This will reveal my ignorance but can you (or anyone) clarify what happens memory-wise if within the scope of a larger program a subroutine is called that uses modules not included by the subroutine containing the call statement. generally, those modules may contain global variables which may or may not have the ALLOCATABLE attribute and may or may not be part of derived data types.

in serial application, the memory for those globals would have been allocated elsewhere and hence would be untouched by calling the subroutine and including the modules, right? in contrast, local variables would behave as jim describes it.
in parallel application, the only convention that makes sense would be that all globals included that way are silently assumed to be shared? presumably, there is not even a way to make any of them PRIVATE even if i use the same module also in the calling subroutine, correct?

Also, in my case -openmp did not seem to make declared arrays stack local implicitly. Adding -recursive did, however (again, this is only for ifort 11.1.046). Is this also related to whether the size of the local array in the subroutine is known at compiletime or only at runtime?

Thanks for any further hints,
andreas

gilthe · ‎09-18-2009

Quoting - gilthe

Also, in my case -openmp did not seem to make declared arrays stack local implicitly. Adding -recursive did, however (again, this is only for ifort 11.1.046). Is this also related to whether the size of the local array in the subroutine is known at compiletime or only at runtime?

i'll take this statement back. behavior from yesterday is not reproducible today.
sorry,
andreas

jimdempseyatthecove · ‎09-18-2009

Data Objects declared within a Module are static (equiv to SAV) to those routines that USE the module. IOW they are _used_ within the scope of the subroutine but _declared_ outside the scope of the subroutine. However, a module may also declare THREADPRIVATE data objects, and these become static variables within each thread context. The non-THREADPRIVATE module declared data can be considered shared static and the THREADPRIVATE module declared can be considered private static (meaning all subroutine levels withina thread has one copy while each thread has its own copy).

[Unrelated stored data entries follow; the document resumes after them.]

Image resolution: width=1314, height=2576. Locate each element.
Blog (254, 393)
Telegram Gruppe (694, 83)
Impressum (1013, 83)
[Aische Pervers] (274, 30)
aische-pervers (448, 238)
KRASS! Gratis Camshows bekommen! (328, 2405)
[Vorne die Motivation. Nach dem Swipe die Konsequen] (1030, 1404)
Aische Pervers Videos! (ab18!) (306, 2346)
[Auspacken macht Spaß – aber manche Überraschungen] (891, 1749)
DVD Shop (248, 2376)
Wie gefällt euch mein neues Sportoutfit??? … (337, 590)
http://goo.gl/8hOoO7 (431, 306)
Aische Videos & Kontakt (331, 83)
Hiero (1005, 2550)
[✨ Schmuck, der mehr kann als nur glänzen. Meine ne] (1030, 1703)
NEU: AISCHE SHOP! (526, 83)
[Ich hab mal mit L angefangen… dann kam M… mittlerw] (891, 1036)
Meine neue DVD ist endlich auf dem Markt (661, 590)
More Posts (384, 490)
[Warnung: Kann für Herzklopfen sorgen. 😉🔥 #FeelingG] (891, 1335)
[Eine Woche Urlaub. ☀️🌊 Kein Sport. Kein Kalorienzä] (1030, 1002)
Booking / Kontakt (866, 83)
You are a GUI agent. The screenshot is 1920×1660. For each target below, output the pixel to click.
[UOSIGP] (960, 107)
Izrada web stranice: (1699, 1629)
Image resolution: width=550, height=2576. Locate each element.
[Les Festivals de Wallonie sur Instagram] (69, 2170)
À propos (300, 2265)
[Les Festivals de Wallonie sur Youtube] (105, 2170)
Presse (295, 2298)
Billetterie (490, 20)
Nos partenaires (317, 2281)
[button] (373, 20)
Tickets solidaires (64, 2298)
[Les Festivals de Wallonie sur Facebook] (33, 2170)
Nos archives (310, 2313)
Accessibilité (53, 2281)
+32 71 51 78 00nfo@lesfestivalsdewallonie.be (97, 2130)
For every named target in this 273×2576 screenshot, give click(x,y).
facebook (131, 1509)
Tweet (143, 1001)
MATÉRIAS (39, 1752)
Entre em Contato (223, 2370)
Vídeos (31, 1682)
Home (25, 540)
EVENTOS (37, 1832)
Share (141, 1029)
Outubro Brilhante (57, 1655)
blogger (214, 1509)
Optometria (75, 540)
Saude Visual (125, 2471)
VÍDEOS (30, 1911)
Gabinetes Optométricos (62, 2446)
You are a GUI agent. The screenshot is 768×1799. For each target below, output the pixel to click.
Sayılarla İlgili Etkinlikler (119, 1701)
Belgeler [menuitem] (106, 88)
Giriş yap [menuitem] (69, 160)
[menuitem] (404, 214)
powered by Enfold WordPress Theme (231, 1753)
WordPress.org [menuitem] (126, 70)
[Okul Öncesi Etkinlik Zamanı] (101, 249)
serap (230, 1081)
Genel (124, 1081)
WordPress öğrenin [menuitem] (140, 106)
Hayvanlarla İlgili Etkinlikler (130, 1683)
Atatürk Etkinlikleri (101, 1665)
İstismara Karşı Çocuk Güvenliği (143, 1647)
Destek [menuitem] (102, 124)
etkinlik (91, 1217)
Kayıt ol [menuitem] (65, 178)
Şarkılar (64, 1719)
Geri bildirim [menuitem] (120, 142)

>>presumably, there is not even a way to make any of them PRIVATE even if i use the same module also in the calling subroutine, correct?

By using THREADPRIVATE data within the module you make them PRIVATE

>>Also, in my case -openmp did not seem to make declared arrays stack local implicitly. Adding -recursive did,

**** Steve, are you reading this? Is this correct behavior???

In the code I use/develop, I add the AUTOMATIC attribute. This is an explicit declaration to the compiler as to my requirements. This is non-standard Fortran. RECURSIVE is the recommended way. To me, RECURSIVE works, but it is not proper since these routines are NOT recursive (not used recursively). NOSAVE might be a better attribute. But this is a standards issue out of my control.

>>Also, in my case -openmp did not seem to make declared arrays stack local implicitly. Adding -recursive did, however (again, this is only for ifort 11.1.046). Is this also related to whether the size of the local array in the subroutine is known at compiletime or only at runtime?

No, this is related to whos code the compiler vendor did not want to break.

Consider IMPLICIT NONE, where each variable (scalar and vector) must be declared, consider SAVE as one of those declarations to explicitly state the variable (scalar and vector) is to be static. Now consider there is no way (no standards way)to explicitly state a variable (scalar and vector) is to be stack local.

Jim Dempsey